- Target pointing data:

## BEGIN

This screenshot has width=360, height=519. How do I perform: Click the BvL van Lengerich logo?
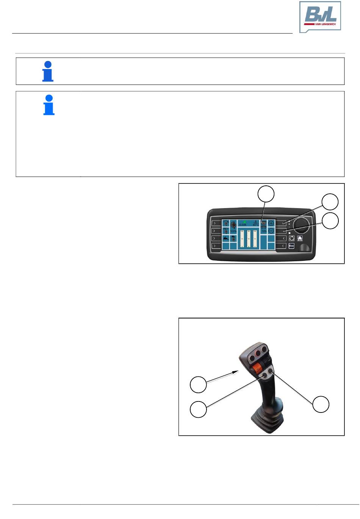click(x=320, y=17)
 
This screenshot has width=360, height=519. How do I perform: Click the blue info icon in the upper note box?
click(x=48, y=71)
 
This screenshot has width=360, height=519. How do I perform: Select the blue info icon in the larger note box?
click(x=49, y=105)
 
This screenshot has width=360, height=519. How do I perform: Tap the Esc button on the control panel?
click(x=291, y=246)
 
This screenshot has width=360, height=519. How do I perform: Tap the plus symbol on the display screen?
click(x=271, y=223)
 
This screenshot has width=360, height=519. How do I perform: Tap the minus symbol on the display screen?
click(x=271, y=231)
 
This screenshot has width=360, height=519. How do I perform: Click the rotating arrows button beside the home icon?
click(x=292, y=238)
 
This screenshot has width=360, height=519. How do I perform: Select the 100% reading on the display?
click(x=233, y=231)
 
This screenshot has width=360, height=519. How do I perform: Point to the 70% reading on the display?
click(x=264, y=231)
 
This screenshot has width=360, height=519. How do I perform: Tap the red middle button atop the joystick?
click(x=258, y=354)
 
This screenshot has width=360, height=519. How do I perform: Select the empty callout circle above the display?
click(x=266, y=194)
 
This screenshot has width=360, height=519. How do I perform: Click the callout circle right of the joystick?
click(x=321, y=405)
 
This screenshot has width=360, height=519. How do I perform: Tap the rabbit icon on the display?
click(x=226, y=238)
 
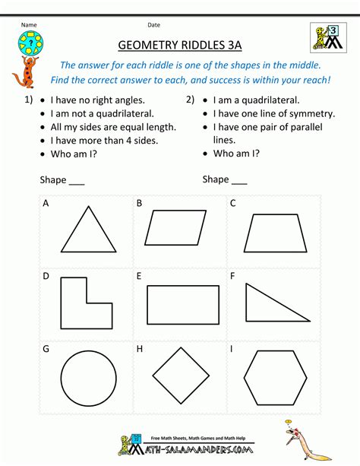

## END

- Task directions:
Echo every line of the entries above word for word, omitting the pictures from your answer.

- Task output:
This screenshot has width=360, height=519. How do I perform: Click the BvL van Lengerich logo?
click(x=320, y=17)
 
This screenshot has width=360, height=519. How do I perform: Click the blue info icon in the upper note box?
click(x=48, y=71)
 
This screenshot has width=360, height=519. How do I perform: Select the blue info icon in the larger note box?
click(x=49, y=105)
 
This screenshot has width=360, height=519. How do I perform: Tap the Esc button on the control panel?
click(x=291, y=246)
 
This screenshot has width=360, height=519. How do I perform: Tap the plus symbol on the display screen?
click(x=271, y=223)
 
This screenshot has width=360, height=519. How do I perform: Tap the minus symbol on the display screen?
click(x=271, y=231)
 
This screenshot has width=360, height=519. How do I perform: Click the rotating arrows button beside the home icon?
click(x=292, y=238)
 
This screenshot has width=360, height=519. How do I perform: Select the 100% reading on the display?
click(x=233, y=231)
 
This screenshot has width=360, height=519. How do I perform: Point to the 70% reading on the display?
click(x=264, y=231)
 
This screenshot has width=360, height=519. How do I perform: Tap the red middle button atop the joystick?
click(x=258, y=354)
 
This screenshot has width=360, height=519. How do I perform: Select the empty callout circle above the display?
click(x=266, y=194)
 
This screenshot has width=360, height=519. How do I perform: Click the callout circle right of the joystick?
click(x=321, y=405)
 
This screenshot has width=360, height=519. How do I perform: Tap the rabbit icon on the display?
click(x=226, y=238)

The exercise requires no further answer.